Concert de clôture de la saison de Musique de chambre à Sainte-Pétronille: Che Tango Che

Normand Gagnon, Autour de l’île, l’Île d’Orléans, septembre 2013

Si les premières manifestations du tango (danse et musique) sont apparues dans les quartiers populaires bordant le Rìo de la Plata vers la fin du XVIIIe siècle et se révèlent être le résultat d’un inextricable métissage d’influences africaines (esclaves noirs) et européennes (émigrants), il s’est profondément transformé à partir des années 20 où l’on observe une double rupture, selon les propos de Fabrice Hatem. D’une part, il quitte ce que certains ont appelé sa vulgarité originelle pour conquérir avec succès un public plus large, même au-delà de ses frontières. D’autre part, son répertoire chanté s’enrichit considérablement avec de nombreux nouveaux interprètes et auteurs parmi lesquels on trouve de grands poètes, tels Horacio Ferrer, dont plusieurs des textes ont été mis en musique par Astor Piazzolla, son alter ego musical. C’est d’ailleurs à ce dernier notamment que l’on doit ce tango libéré, enrichi d’un langage évolué et contemporain et qui a su, sans renier le caractère grave ou enjoué de ses origines, y incorporer des formes classiques.

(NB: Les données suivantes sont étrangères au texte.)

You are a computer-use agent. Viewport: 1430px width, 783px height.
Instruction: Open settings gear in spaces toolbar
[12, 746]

Et c’est à ce tango sophistiqué que Romulo Larrea nous a conviés en nous offrant un programme où l’on retrouve deux de ses propres pièces de même qu’un grand nombre de musiques de Piazzola sur des textes de Ferrer.

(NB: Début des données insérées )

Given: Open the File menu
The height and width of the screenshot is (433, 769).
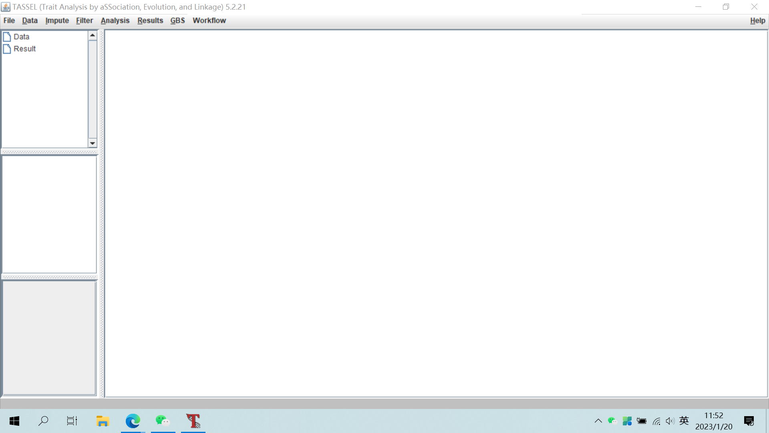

Montréal bleu (Larrea), par exemple, surprend et enchante à la fois. Il impressionne par une introduction faite de contrastes : un bandonéon joué avec lenteur et légèreté et un jeu pianistique accentué et grave. Il charme ensuite par la beauté de la construction musicale qui utilise au mieux chacun des instruments du septuor. Cette pièce jouée en première partie a suffi à nous convaincre que Larrea est un compositeur et un interprète digne de ses illustres prédécesseurs. Mais c’est avec Adiós Nonino (Piazzolla), où violoncelle, piano et bandonéon unis dans un véritable cri du coeur qui pousse à la tristesse pure, que l’interprétation atteint les sommets de la perfection ; jusqu’à tirer des larmes à ceux qui y sont sensibles ! Du grand art, rien de moins !

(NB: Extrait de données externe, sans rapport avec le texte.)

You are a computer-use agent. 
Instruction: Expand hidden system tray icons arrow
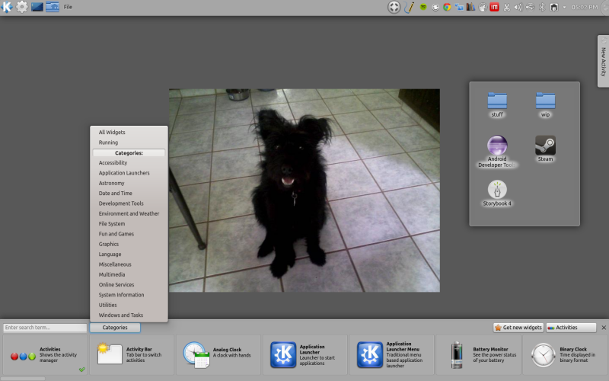tap(563, 7)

Verónica Larc, quant à elle, ajoute encore à la sensualité de cette musique avec une émotion à fleur de peau et une voix fluide et suave. On ne peut d’ailleurs manquer de remarquer avec quelle aisance elle mitraille parfois de longues phrases sur un nombre limité de notes, ni la beauté des textes qu’elle sait faire sienne.